------ Task inputs ------

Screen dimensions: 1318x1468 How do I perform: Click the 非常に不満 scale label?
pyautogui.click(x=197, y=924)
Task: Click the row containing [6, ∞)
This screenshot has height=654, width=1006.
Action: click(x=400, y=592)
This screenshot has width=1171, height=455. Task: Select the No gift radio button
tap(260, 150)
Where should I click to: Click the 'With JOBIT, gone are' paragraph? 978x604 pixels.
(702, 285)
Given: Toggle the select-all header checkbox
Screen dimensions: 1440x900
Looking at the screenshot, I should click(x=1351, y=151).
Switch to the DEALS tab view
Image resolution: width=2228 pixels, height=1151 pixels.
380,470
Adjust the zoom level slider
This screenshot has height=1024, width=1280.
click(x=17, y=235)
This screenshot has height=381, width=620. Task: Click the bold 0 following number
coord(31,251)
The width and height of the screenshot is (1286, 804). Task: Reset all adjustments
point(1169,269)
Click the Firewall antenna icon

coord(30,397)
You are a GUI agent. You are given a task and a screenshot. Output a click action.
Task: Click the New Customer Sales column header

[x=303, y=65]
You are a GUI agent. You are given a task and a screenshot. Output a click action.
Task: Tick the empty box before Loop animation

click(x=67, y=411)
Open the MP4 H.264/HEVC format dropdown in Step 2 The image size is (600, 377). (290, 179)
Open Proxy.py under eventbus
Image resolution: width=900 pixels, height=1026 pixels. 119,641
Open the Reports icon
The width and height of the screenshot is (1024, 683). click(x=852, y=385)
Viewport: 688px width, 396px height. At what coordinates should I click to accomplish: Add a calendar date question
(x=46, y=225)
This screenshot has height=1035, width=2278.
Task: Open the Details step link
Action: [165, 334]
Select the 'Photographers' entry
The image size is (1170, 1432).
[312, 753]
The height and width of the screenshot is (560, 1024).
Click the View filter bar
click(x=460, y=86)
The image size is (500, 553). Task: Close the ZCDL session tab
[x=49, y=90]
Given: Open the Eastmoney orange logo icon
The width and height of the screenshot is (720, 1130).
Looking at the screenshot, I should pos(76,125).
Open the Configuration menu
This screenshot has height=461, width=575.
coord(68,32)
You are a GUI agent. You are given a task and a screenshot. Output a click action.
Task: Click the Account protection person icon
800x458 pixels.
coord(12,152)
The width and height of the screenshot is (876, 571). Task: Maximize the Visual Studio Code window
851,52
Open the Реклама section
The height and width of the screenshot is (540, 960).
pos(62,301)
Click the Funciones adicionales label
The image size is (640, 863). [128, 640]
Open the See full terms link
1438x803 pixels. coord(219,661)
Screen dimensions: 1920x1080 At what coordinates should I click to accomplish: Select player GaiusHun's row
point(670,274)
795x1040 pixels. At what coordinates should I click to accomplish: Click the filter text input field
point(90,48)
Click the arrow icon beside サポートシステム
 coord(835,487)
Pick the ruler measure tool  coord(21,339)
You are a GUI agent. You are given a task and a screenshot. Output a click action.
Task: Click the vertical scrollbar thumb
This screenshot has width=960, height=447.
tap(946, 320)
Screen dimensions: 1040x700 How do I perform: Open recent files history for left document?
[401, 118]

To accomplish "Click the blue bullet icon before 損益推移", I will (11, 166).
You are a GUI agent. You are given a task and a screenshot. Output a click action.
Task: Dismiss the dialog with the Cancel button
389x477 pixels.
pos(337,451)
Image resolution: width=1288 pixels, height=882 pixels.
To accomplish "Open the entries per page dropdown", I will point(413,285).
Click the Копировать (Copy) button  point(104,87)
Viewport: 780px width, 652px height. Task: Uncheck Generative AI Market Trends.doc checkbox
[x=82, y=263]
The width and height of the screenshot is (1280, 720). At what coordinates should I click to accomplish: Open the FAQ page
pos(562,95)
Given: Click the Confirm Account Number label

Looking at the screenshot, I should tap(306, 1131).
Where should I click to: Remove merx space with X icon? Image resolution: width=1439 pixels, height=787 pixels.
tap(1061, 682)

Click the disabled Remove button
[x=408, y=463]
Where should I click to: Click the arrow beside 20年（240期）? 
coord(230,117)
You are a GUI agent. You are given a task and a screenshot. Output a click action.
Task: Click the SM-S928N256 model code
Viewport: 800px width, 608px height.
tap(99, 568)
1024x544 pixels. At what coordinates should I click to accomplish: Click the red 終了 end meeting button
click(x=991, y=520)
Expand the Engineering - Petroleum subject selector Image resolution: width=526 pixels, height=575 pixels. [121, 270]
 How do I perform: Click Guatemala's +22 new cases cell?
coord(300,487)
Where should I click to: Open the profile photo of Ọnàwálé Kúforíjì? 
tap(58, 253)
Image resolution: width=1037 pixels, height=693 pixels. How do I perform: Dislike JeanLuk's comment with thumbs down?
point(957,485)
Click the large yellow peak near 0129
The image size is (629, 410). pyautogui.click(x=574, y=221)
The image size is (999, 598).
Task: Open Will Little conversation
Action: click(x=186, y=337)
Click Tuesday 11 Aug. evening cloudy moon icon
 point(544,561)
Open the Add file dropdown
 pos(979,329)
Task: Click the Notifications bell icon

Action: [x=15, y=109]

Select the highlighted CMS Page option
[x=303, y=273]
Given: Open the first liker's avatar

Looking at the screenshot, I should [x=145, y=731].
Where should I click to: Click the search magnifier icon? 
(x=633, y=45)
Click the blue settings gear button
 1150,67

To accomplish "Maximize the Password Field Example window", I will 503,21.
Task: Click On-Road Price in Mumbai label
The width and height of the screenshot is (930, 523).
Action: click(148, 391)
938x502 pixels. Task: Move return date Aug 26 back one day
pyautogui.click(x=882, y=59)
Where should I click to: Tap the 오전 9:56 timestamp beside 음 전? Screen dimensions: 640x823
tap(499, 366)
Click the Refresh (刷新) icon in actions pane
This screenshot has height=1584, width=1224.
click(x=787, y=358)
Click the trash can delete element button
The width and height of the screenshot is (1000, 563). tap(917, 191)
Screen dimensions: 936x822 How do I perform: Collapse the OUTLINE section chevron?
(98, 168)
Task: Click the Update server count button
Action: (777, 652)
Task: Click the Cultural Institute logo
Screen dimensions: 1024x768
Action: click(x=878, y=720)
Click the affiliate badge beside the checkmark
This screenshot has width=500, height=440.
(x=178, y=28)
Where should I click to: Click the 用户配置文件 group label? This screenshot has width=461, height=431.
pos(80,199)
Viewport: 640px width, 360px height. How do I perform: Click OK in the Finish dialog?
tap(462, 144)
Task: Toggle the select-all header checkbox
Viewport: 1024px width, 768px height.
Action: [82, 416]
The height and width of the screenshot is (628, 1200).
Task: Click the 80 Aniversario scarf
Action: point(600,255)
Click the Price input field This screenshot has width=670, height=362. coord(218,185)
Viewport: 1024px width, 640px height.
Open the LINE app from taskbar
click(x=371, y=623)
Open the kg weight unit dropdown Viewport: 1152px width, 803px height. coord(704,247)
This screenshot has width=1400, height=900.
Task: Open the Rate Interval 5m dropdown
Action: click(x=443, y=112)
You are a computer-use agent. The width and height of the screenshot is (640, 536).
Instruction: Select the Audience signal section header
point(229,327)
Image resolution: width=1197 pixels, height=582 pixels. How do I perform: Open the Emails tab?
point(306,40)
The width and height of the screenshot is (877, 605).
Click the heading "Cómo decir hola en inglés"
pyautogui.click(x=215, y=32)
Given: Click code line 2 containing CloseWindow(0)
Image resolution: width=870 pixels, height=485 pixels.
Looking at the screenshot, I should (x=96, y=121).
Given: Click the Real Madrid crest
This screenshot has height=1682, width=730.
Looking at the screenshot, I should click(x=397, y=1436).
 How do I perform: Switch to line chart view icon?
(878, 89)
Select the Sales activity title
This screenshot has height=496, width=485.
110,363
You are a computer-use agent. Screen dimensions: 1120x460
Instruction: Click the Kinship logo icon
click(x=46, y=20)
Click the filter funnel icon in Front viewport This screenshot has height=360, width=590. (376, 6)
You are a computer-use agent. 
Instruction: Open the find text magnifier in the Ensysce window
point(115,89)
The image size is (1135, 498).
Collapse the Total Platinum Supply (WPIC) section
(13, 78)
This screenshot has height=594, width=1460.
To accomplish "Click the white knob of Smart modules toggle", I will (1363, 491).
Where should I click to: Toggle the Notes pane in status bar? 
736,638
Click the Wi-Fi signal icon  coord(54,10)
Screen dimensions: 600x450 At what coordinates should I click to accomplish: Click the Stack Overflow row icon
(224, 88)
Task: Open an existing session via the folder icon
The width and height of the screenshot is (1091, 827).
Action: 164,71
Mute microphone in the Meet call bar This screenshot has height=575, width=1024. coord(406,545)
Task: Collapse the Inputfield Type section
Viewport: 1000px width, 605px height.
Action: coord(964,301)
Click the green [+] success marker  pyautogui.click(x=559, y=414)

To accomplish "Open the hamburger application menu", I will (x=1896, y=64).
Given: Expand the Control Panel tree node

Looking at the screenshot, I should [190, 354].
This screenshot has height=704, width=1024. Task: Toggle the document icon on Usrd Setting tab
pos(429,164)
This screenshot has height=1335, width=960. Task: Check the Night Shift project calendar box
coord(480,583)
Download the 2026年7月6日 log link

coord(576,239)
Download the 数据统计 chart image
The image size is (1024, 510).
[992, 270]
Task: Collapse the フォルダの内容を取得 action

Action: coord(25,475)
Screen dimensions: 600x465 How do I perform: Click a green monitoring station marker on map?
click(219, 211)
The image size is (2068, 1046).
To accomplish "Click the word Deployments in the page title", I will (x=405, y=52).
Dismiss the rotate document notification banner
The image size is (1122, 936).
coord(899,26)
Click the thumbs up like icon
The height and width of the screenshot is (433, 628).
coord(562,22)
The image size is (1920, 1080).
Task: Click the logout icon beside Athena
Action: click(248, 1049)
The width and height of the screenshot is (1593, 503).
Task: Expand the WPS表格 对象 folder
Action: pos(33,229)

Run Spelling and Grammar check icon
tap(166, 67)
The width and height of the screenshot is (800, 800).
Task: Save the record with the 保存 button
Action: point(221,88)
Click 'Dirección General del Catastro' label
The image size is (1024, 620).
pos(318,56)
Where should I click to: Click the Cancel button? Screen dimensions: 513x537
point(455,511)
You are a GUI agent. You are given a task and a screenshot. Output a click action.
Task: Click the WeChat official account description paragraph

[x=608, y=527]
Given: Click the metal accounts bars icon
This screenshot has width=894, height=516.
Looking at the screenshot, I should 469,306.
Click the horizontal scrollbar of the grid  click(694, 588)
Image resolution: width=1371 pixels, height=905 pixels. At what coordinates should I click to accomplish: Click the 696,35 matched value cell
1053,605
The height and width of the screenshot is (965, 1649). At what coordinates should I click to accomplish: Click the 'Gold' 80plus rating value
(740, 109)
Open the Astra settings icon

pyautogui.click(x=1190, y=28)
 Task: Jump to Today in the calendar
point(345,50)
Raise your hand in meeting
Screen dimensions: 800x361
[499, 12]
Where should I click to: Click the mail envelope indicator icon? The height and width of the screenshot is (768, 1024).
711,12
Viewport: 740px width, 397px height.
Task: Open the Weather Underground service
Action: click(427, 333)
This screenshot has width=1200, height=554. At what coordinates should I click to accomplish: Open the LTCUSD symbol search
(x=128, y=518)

------

Work instructions
Exact copies of the lines from the start of the data up to the line holding "Given: Toggle the select-all header checkbox", both included, are all that is needed.

Problem solution
Screen dimensions: 1318x1468 How do I perform: Click the 非常に不満 scale label?
pyautogui.click(x=197, y=924)
Task: Click the row containing [6, ∞)
This screenshot has height=654, width=1006.
Action: click(x=400, y=592)
This screenshot has width=1171, height=455. Task: Select the No gift radio button
tap(260, 150)
Where should I click to: Click the 'With JOBIT, gone are' paragraph? 978x604 pixels.
(702, 285)
Given: Toggle the select-all header checkbox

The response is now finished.